FREDERICK CLAPP
1. Downing Fr. Trees Am. 2nd App. 148, fig. 1876. 2. Mass. Hort. Soc. Rpt. Pt. II, 94. 1876. 3. Am. Pom. Soc. Cat. 34. 1877. 4. Budd-Hansen Am. Hort. Man. 2:245. 1903.
Clapp No. 22. 5. Mass. Hort. Soc. Rpt. 90. 1872. 6. Ibid. Pt. II, 153. 1874. 7. Am. Pom. Soc. Rpt. 38, 66, 119. 1875.
Frederick Clapp has a place on the pear list, because it is one of the few good varieties with acidulous fruits. The refreshing, piquant flavor, the tender, melting, very juicy flesh, and the bright lemon-yellow color with only a trace of red give sufficient charm and character to the fruits to make the variety desirable in every collection of good pears. The fruits come in season with those of Beurré Superfin, and surpass them in quality at least. The trees are vigorous and healthy and form open, shapely, wide-spreading heads that commend them for orchard management. They grow with rapidity and vigor, come in bearing early, and are unusually fruitful. The variety is seldom planted in commercial orchards, but it has a welcome place in every home orchard fortunate enough to have it.

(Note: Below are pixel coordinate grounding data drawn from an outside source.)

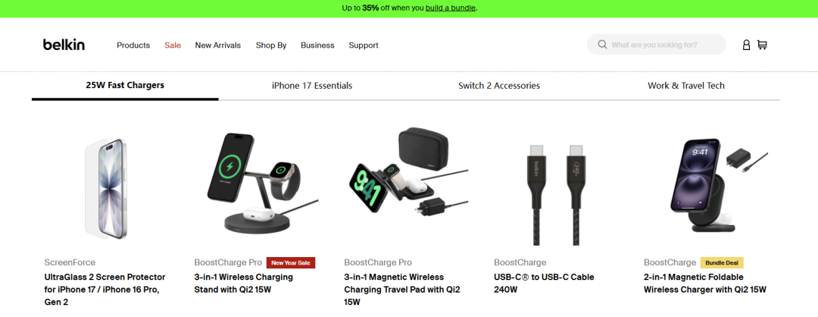Expand the Shop By menu
This screenshot has height=317, width=818.
tap(271, 46)
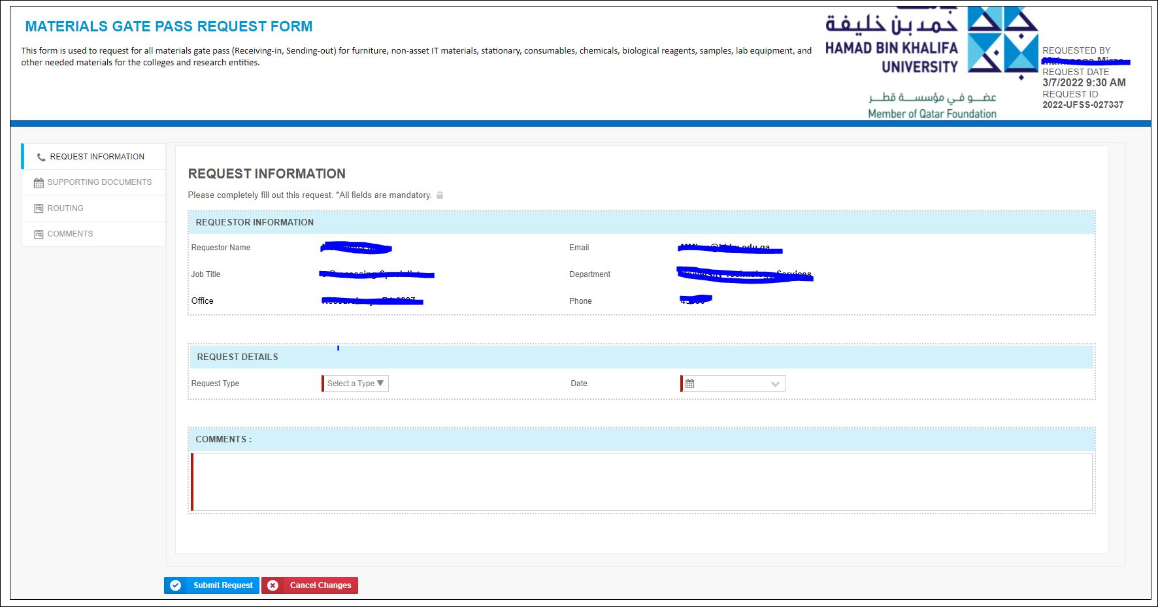Click the Routing tab's list icon

(x=39, y=208)
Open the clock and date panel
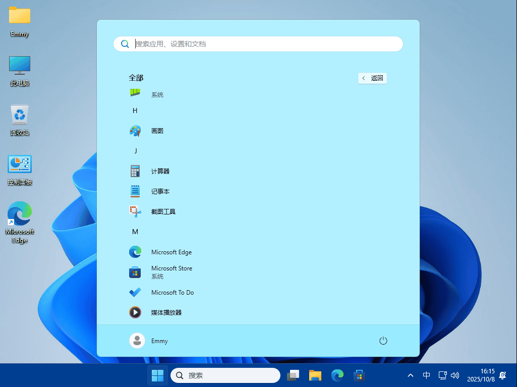This screenshot has width=517, height=387. [x=481, y=375]
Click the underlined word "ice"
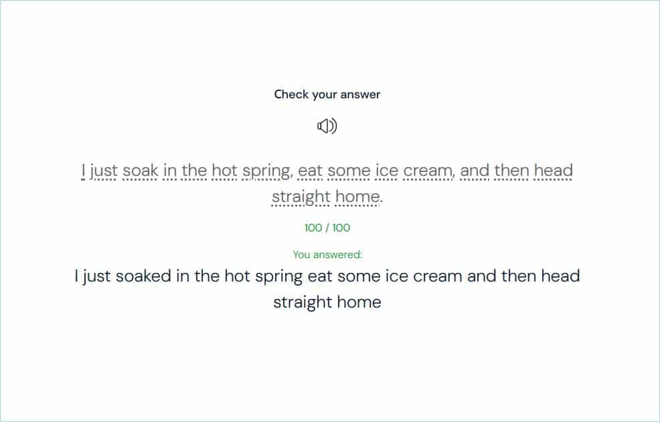Image resolution: width=660 pixels, height=422 pixels. [x=386, y=171]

This pear was raised about 1870 by Lemuel Clapp, Dorchester, Massachusetts, brother of Frederick and Thaddeus Clapp, all of whom were the producers of large numbers of pear seedlings, several of which have been named. In all probability this variety is a cross between Urbaniste and Beurré Superfin. At various exhibitions and meetings of the Massachusetts Horticultural Society in the years 1872, 1874, 1875, and 1876 it was shown and favorably reported on, and in 1875 received high praise in a report of the Massachusetts State Fruit Committee to the American Pomological Society. In 1877 the latter Society added Frederick Clapp to its list of fruits recommended for general cultivation.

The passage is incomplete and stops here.